--- WHAT TO WORK ON ---
Arrange every line of the items below as a Markdown table with the columns Row and Line. Give each line its own numbered row, and leave out blank lines.

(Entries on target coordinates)
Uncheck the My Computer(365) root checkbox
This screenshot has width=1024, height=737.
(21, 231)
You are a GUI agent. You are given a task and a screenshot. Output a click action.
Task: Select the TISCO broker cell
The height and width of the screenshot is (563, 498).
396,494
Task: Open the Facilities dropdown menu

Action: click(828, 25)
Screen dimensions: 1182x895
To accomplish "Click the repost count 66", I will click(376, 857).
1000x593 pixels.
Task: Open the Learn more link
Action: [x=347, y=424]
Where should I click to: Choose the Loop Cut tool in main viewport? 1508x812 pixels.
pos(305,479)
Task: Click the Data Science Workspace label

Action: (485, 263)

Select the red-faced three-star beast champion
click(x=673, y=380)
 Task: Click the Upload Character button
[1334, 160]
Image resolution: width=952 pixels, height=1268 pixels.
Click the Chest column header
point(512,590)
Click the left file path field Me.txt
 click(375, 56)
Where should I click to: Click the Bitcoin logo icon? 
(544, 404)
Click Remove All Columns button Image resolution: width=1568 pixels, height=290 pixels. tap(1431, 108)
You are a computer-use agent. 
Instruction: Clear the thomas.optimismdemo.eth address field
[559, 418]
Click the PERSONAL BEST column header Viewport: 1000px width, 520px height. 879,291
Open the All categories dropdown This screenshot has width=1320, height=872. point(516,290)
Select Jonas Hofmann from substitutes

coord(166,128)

--- TASK SOLUTION ---
| Row | Line |
|---|---|
| 1 | Uncheck the My Computer(365) root checkbox |
| 2 | This screenshot has width=1024, height=737. |
| 3 | (21, 231) |
| 4 | You are a GUI agent. You are given a task and a screenshot. Output a click action. |
| 5 | Task: Select the TISCO broker cell |
| 6 | The height and width of the screenshot is (563, 498). |
| 7 | 396,494 |
| 8 | Task: Open the Facilities dropdown menu |
| 9 | Action: click(828, 25) |
| 10 | Screen dimensions: 1182x895 |
| 11 | To accomplish "Click the repost count 66", I will click(376, 857). |
| 12 | 1000x593 pixels. |
| 13 | Task: Open the Learn more link |
| 14 | Action: [x=347, y=424] |
| 15 | Where should I click to: Choose the Loop Cut tool in main viewport? 1508x812 pixels. |
| 16 | pos(305,479) |
| 17 | Task: Click the Data Science Workspace label |
| 18 | Action: (485, 263) |
| 19 | Select the red-faced three-star beast champion |
| 20 | click(x=673, y=380) |
| 21 |  Task: Click the Upload Character button |
| 22 | [1334, 160] |
| 23 | Image resolution: width=952 pixels, height=1268 pixels. |
| 24 | Click the Chest column header |
| 25 | point(512,590) |
| 26 | Click the left file path field Me.txt |
| 27 |  click(375, 56) |
| 28 | Where should I click to: Click the Bitcoin logo icon?  |
| 29 | (544, 404) |
| 30 | Click Remove All Columns button Image resolution: width=1568 pixels, height=290 pixels. tap(1431, 108) |
| 31 | You are a computer-use agent.  |
| 32 | Instruction: Clear the thomas.optimismdemo.eth address field |
| 33 | [559, 418] |
| 34 | Click the PERSONAL BEST column header Viewport: 1000px width, 520px height. 879,291 |
| 35 | Open the All categories dropdown This screenshot has width=1320, height=872. point(516,290) |
| 36 | Select Jonas Hofmann from substitutes |
| 37 | coord(166,128) |